The 2019 Medicare Documentation, Coding, and Payment Update

Kent Moore; Amy Mullins, MD, CPE, FAAFP; Erin Solis; Barbara Hays, CPC, CPMA, CPC-I, CEMC

Disclosures

Fam Pract Manag. 2019;26(1):23-28. 

In This Article

Changes in Medicare Documentation Policy

In 2019, the Centers for Medicare & Medicaid Services (CMS) offers physicians some documentation relief, especially as it relates to evaluation and management (E/M) coding.

CMS is simplifying the documentation of history and exam for established patients. Before 2019, the E/M documentation guidelines provided some limited flexibility in documenting the history of an established patient. For example, a review of systems (ROS) or a pertinent past, family, or social history (PFSH) obtained during an earlier encounter did not need to be re-recorded if the record contained evidence the physician reviewed and updated the previous information. Similarly, the ROS or PFSH could be recorded by ancillary staff or on a form completed by the patient; to document that the physician reviewed the information, he or she simply needed to add a notation supplementing or confirming the information recorded by others.

"For both history and exam, physicians are only required to focus their documentation on what has changed since the last visit or on pertinent items that have not changed."

CMS is expanding this flexibility in 2019. For both history and exam, physicians are only required to focus their documentation on what has changed since the last visit or on pertinent items that have not changed, rather than re-documenting a defined list of required elements. Physicians do not need to re-record these elements (or parts thereof) if the record contains evidence that they reviewed and updated the previous information. Additionally, for both new and established patients, physicians no longer must re-enter information in the medical record regarding the chief complaint and history (including the history of present illness) that either ancillary staff or the patient have already entered.

A physician could choose to re-enter or bring forward information when documenting a visit. However, this is now optional.

CMS is doing something similar for teaching physicians. Federal regulations previously required teaching physicians to personally document their participation in the medical record for E/M visits and to document the extent of their participation in the review and direction of services furnished to each Medicare beneficiary.
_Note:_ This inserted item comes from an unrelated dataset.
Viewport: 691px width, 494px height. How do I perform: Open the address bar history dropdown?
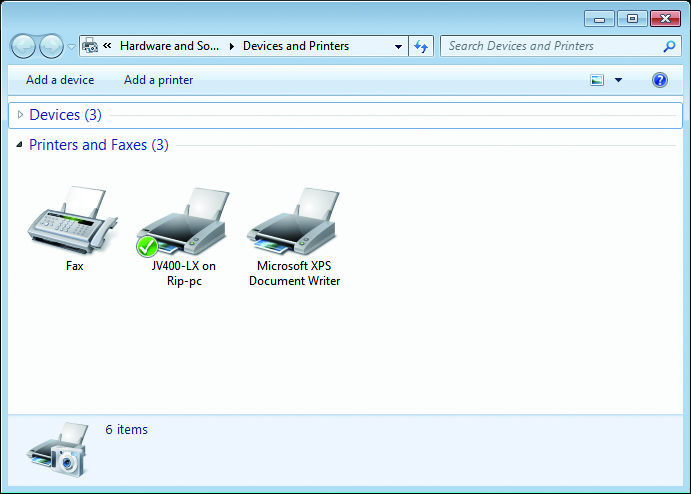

Medicare has amended those regulations so that, with some exceptions, the notes of a resident or other member of the medical team may suffice instead, and the onus of documentation doesn't always fall on the teaching physician. (See the related Q&A in the "Coding & Documentation" department.)

Lastly, CMS has removed the requirement that the medical record must document the medical necessity of furnishing a visit in the home rather than in the office. If the encounter is medically necessary, where it occurs is immaterial.

CMS had proposed some additional, significant E/M documentation changes, such as relaxing the requirements and using a single blended payment rate for codes 99212–99215. However, after hearing many concerns from physician groups, CMS decided to revise and delay those proposals until 2021.